> **Activity**:
Which lines of the data below hold "Privacy"? Copy each of them.

BEGIN Records

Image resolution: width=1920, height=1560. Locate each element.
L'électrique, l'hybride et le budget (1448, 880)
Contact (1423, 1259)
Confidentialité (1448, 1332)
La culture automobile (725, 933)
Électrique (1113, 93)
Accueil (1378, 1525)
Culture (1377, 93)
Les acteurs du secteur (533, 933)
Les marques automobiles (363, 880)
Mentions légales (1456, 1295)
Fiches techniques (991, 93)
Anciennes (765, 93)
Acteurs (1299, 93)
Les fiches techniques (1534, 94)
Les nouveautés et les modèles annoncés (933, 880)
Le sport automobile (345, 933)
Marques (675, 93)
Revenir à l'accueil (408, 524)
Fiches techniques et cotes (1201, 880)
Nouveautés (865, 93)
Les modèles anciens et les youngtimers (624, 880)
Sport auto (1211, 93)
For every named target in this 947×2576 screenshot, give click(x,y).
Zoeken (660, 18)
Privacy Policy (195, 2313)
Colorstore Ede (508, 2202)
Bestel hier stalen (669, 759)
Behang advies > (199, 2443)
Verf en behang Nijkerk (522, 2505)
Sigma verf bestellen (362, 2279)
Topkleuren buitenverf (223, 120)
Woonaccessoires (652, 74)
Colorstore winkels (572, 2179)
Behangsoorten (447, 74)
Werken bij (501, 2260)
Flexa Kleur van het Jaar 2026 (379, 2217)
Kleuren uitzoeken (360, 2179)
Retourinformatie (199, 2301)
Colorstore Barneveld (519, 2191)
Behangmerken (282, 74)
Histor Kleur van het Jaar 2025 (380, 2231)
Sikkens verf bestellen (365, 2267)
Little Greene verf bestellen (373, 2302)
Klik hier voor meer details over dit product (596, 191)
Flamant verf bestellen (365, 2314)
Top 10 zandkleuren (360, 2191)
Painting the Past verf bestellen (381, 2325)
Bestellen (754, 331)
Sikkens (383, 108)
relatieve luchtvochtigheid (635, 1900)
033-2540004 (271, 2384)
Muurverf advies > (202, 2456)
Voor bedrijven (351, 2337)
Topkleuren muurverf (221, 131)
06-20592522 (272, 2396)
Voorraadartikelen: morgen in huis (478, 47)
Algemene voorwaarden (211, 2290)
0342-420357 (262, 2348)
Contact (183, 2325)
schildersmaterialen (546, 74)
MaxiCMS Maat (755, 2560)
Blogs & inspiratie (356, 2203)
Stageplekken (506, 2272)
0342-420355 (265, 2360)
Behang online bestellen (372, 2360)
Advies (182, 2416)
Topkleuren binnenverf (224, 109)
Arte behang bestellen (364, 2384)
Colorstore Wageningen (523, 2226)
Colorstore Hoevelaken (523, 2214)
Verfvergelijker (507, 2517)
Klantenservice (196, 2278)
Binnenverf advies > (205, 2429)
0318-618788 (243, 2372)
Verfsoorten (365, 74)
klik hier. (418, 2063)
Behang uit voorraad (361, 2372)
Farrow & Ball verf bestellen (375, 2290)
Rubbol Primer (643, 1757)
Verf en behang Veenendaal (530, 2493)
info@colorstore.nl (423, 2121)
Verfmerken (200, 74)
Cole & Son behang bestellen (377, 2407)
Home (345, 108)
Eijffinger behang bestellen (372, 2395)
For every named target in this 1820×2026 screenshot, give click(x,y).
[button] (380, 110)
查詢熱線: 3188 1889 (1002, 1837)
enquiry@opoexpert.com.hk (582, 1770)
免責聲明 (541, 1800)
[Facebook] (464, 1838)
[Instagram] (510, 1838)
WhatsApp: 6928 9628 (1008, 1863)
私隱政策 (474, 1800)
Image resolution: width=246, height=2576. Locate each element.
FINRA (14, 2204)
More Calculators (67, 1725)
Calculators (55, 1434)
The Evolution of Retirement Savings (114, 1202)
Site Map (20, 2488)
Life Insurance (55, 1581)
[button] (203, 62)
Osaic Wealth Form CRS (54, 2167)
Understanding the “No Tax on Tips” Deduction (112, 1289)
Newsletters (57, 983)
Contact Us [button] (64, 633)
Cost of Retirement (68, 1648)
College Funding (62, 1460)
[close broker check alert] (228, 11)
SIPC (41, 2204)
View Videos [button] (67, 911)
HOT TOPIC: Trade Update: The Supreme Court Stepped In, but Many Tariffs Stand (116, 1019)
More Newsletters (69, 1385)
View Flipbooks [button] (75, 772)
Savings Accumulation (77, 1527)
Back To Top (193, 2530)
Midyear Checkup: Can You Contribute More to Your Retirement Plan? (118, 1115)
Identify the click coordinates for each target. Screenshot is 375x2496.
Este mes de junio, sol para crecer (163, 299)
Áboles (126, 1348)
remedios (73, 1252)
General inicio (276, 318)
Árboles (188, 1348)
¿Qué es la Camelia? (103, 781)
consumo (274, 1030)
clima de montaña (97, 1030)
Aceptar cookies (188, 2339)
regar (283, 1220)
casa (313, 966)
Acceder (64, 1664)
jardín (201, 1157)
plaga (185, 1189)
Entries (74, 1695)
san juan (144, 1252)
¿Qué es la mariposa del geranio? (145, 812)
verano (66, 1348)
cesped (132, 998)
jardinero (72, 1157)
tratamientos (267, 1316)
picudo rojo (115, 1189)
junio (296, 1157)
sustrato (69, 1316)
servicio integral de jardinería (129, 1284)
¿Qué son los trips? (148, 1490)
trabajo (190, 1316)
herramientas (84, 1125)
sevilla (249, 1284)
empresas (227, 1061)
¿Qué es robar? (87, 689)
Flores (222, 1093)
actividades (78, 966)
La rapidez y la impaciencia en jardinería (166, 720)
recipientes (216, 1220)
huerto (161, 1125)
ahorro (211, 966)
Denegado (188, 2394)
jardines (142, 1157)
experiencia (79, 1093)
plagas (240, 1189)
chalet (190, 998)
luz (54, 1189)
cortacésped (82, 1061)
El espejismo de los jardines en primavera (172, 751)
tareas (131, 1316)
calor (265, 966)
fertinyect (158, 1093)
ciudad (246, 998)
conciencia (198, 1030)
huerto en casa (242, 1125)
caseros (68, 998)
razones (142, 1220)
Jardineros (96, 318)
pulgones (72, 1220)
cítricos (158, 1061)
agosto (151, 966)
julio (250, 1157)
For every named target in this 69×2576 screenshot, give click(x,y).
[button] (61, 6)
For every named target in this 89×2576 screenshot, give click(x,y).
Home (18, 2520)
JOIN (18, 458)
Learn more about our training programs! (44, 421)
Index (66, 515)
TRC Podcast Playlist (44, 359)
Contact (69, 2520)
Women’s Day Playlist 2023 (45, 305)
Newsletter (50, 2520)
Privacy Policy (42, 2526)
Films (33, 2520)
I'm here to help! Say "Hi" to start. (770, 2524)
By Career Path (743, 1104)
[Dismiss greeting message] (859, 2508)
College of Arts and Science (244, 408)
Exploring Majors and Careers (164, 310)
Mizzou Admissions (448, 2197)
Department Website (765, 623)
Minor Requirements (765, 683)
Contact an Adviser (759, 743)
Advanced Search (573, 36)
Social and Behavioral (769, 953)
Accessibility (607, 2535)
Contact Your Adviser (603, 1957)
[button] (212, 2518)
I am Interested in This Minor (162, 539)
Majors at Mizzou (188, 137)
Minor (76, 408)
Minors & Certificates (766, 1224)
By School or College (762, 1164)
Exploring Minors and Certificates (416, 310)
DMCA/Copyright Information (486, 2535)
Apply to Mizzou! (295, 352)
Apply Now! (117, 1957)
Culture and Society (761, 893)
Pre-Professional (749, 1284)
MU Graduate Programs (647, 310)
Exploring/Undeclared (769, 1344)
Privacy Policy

END Records

> **Written response**:
Privacy Policy (195, 2313)
Privacy Policy (42, 2526)
Privacy Policy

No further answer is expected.